With our bedtime routine it has never been an issue, we eat at 7, short playtime shower at 7:45, he brushes after the shower and then bed. If we are on a trip and he falls asleep in the car I'm not waking him. I wouldn't want to be woke up to brush I extend him the same courtesy.


----------



## spmamma (Sep 2, 2007)

Quote:


Originally Posted by *NotTheOnlyOne* 
no way. Never wake a sleeping baby, toddler, child.... I follow _that_ rule.









This is my mantra.


----------



## Pax3 (May 2, 2008)

Having just had put my DD under general anesthesia 2 days ago for her requiring four crowns, three of which were baby root canals, for teeth that would have needed to be pulled otherwise likely by the New Year, and her just being 2 yrs, 3 mths, I say *absolutely, yes, yes, yes!!* We do nurse at night, but if she has fallen asleep prior to her bedtime tooth brushing after eating or drinking anything but breast milk or water I will absolutely wake her up.

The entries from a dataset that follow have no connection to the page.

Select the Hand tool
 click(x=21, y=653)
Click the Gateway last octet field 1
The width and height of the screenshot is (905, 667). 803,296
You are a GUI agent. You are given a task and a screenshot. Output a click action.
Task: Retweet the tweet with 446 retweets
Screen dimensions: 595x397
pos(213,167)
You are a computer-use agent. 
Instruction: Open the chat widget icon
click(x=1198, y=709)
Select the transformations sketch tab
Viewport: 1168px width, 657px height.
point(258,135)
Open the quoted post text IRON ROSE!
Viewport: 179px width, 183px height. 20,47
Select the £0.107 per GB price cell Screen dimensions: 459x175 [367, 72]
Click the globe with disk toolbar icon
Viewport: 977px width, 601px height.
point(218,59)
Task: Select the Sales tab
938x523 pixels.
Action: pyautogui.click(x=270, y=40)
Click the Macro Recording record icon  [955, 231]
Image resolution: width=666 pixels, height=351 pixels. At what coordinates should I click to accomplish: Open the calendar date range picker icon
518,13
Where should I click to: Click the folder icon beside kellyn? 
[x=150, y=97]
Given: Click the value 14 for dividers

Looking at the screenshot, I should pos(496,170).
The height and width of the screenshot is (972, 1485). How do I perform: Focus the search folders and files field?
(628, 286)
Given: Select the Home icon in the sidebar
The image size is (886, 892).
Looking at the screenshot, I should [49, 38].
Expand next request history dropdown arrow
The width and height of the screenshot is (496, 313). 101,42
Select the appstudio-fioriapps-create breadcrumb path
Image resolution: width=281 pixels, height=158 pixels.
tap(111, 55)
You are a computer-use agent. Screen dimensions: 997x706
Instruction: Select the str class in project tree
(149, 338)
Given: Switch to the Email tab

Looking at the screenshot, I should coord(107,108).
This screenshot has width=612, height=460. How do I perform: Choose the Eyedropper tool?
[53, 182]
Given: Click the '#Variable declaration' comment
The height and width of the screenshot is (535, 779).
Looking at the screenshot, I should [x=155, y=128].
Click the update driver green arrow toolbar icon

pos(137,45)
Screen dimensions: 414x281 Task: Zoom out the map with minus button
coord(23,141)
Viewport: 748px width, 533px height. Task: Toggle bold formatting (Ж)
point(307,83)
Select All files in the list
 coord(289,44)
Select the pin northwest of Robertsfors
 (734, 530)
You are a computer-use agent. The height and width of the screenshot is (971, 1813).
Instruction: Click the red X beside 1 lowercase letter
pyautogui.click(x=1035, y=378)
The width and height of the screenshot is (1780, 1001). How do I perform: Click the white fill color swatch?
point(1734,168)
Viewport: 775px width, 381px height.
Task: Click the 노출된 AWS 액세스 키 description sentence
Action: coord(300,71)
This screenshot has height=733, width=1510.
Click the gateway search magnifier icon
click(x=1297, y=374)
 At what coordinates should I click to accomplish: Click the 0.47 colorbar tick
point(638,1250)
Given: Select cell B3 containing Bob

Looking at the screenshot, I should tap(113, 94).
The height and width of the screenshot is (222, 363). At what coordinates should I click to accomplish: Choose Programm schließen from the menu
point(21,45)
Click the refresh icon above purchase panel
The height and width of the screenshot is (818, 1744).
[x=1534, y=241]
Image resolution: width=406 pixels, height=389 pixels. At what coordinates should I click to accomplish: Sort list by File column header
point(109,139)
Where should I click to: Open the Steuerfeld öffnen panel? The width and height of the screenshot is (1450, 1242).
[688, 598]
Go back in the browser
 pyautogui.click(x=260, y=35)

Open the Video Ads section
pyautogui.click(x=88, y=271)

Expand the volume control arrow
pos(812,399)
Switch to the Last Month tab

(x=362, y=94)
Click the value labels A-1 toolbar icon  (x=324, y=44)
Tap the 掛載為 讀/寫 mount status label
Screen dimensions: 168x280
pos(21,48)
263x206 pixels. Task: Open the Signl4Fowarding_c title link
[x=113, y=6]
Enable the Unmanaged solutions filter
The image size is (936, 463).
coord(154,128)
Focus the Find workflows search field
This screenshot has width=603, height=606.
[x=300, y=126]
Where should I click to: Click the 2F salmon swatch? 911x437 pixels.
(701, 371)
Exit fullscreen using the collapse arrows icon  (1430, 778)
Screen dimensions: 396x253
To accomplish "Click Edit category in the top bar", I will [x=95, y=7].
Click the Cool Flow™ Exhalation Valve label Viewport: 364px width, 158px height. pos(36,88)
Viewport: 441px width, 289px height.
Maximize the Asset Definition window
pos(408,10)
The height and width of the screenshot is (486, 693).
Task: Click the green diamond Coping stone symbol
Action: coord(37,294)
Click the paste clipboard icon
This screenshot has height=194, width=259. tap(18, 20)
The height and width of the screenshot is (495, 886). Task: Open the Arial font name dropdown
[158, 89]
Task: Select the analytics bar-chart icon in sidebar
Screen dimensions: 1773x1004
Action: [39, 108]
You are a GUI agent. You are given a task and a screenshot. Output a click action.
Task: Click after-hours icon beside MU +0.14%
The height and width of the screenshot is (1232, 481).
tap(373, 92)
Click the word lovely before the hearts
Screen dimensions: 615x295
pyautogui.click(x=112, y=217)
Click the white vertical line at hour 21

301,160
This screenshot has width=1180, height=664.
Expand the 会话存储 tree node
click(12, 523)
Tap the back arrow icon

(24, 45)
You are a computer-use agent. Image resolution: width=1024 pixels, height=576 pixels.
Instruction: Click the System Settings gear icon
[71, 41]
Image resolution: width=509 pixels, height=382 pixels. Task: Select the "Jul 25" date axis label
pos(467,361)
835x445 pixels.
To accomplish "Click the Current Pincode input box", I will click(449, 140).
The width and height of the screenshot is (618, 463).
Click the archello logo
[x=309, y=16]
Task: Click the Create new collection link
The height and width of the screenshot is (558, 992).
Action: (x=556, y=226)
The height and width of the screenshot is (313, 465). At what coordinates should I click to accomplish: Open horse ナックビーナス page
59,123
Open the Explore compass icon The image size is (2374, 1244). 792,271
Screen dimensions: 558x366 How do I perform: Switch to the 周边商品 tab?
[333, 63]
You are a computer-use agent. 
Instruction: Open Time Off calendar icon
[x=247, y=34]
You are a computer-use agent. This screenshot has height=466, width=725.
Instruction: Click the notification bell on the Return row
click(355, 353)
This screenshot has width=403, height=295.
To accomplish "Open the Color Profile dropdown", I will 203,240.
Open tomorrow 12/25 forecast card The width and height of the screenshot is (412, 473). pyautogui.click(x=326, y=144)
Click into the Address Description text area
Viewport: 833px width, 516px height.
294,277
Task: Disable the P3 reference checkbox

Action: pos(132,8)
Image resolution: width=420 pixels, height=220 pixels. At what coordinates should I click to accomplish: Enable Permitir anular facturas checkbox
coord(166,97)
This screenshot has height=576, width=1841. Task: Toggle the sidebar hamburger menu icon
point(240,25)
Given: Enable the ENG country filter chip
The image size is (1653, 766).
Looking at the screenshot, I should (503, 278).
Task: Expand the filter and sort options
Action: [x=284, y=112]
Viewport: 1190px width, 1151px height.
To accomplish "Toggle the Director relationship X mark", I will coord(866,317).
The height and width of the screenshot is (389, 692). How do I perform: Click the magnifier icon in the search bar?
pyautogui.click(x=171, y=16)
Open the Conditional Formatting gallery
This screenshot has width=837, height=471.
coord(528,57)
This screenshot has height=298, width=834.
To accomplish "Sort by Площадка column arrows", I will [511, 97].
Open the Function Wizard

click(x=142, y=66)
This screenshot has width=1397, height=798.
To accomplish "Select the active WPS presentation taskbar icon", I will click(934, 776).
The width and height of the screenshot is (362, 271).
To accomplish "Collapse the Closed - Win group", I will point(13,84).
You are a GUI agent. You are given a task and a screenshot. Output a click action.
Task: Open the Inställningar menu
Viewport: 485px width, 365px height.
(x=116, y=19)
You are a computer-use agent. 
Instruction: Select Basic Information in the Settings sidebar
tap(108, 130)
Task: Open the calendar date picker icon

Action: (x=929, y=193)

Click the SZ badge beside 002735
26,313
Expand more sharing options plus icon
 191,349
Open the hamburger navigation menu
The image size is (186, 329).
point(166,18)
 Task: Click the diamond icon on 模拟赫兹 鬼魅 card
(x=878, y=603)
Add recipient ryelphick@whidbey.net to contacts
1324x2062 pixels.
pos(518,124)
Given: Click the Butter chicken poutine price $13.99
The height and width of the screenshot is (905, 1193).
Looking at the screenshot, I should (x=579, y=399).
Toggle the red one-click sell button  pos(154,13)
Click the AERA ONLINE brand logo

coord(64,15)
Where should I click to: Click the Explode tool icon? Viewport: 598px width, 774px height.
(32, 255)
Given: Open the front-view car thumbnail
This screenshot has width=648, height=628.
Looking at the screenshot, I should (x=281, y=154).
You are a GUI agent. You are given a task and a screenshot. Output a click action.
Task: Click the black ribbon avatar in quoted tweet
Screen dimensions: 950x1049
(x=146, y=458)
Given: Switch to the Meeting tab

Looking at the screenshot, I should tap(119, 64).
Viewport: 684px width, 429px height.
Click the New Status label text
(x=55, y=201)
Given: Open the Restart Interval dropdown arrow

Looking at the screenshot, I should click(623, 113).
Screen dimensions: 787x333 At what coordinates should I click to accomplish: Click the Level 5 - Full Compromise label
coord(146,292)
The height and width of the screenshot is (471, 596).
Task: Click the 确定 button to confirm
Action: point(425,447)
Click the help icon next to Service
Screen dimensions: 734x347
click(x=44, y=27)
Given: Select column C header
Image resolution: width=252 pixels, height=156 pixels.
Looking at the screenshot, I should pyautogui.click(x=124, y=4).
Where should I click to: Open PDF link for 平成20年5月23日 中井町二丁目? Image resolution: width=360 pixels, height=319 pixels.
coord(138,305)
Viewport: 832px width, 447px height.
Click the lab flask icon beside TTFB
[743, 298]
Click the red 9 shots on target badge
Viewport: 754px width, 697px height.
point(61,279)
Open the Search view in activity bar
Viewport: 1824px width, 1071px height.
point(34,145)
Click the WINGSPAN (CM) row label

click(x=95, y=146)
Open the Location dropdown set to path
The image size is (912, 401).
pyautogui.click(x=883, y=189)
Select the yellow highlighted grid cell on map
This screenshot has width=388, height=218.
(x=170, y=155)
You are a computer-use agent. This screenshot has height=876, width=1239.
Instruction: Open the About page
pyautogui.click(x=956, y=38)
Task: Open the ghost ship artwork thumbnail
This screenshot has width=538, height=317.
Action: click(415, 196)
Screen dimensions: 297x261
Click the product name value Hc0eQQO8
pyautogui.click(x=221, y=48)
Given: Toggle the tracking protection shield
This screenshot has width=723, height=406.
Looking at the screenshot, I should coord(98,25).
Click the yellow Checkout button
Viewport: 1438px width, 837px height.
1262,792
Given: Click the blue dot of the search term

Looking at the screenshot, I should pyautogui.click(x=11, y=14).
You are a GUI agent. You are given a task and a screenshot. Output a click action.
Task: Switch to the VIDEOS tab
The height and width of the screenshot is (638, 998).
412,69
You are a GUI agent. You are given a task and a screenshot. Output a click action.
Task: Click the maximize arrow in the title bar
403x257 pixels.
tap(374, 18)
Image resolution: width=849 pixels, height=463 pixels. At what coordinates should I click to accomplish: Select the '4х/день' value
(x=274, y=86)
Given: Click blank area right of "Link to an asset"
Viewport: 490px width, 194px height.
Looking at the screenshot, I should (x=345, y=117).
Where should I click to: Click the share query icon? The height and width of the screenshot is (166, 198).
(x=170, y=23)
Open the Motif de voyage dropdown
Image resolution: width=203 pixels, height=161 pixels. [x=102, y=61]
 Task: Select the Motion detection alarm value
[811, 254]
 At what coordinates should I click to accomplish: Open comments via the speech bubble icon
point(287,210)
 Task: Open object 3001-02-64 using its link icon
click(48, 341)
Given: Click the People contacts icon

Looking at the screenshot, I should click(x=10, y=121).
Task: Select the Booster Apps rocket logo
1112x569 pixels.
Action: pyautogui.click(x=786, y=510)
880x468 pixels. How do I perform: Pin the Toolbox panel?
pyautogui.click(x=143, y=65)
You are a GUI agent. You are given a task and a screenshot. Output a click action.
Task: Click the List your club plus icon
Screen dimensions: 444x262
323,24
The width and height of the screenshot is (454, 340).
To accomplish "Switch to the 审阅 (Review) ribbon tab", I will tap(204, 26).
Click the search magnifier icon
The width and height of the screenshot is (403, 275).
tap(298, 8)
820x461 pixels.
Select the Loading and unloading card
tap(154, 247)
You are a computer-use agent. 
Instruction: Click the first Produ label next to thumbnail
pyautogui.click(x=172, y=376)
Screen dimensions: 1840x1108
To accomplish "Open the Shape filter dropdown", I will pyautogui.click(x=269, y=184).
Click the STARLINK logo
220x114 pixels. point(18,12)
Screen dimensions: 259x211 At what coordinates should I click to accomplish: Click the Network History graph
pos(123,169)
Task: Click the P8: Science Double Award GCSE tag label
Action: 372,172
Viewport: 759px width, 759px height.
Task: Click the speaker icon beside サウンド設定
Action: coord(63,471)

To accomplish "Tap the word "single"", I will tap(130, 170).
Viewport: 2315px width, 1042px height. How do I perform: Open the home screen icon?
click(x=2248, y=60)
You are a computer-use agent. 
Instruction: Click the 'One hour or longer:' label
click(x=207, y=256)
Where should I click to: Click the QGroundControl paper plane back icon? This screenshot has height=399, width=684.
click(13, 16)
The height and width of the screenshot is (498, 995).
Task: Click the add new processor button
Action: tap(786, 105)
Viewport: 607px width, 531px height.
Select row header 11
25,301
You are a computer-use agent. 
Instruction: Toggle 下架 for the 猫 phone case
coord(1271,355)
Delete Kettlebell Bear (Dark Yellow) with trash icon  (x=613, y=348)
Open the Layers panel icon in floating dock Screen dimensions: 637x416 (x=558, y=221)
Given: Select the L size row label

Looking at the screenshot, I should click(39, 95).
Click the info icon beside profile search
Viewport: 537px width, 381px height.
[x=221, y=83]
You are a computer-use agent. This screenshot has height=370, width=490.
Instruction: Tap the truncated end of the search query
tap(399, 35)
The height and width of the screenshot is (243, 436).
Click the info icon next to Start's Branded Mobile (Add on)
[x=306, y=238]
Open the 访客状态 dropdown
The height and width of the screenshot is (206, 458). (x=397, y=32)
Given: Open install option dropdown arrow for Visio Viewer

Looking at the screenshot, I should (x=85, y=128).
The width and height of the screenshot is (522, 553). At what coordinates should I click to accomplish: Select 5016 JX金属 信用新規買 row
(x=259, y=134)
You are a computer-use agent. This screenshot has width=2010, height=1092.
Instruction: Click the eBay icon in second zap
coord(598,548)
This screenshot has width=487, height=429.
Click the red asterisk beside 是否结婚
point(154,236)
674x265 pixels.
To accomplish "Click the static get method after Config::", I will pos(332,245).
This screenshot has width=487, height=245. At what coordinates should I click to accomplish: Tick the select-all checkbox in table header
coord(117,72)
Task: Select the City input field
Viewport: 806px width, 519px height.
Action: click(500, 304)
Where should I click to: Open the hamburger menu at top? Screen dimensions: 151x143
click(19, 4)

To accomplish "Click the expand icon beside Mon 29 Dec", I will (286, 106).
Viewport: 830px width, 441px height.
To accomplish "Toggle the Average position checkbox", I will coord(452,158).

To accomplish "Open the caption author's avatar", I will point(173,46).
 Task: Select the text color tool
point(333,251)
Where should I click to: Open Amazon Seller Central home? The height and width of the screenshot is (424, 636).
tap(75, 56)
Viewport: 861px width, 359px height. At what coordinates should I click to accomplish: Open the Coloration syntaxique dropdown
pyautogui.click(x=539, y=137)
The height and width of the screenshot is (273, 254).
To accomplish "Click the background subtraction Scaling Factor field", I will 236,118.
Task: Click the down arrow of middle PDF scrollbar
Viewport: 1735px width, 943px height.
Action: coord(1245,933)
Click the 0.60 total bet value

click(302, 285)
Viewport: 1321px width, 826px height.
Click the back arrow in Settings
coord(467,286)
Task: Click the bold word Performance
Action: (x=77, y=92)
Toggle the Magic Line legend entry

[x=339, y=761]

Yes, they're baby teeth and will be replaced, but at her age, she would be going without them for *at least four years* - just too long and kiddos are meant to have their teeth for eating, speech, spacing, etc. There's also the need to consider the risk of infection and other inssues that come with tooth decay and extraction...

Then again, I realize I'm coming from the point of view of a Mama with a kiddo prone to significant tooth decay who has already needed some major hospital-based dental work and it is a completely different perspective from where I was at before all this came about when I wouldn't have worried about it at all. I'd never have imagine all this, but here we are. For us now, tooth brushing is as non-negotiable as diaper-changing and will be for our DD due in November, too, starting pre-teeth with gauze.

So anyway, yes.


----------



## bright-midnight (Mar 26, 2007)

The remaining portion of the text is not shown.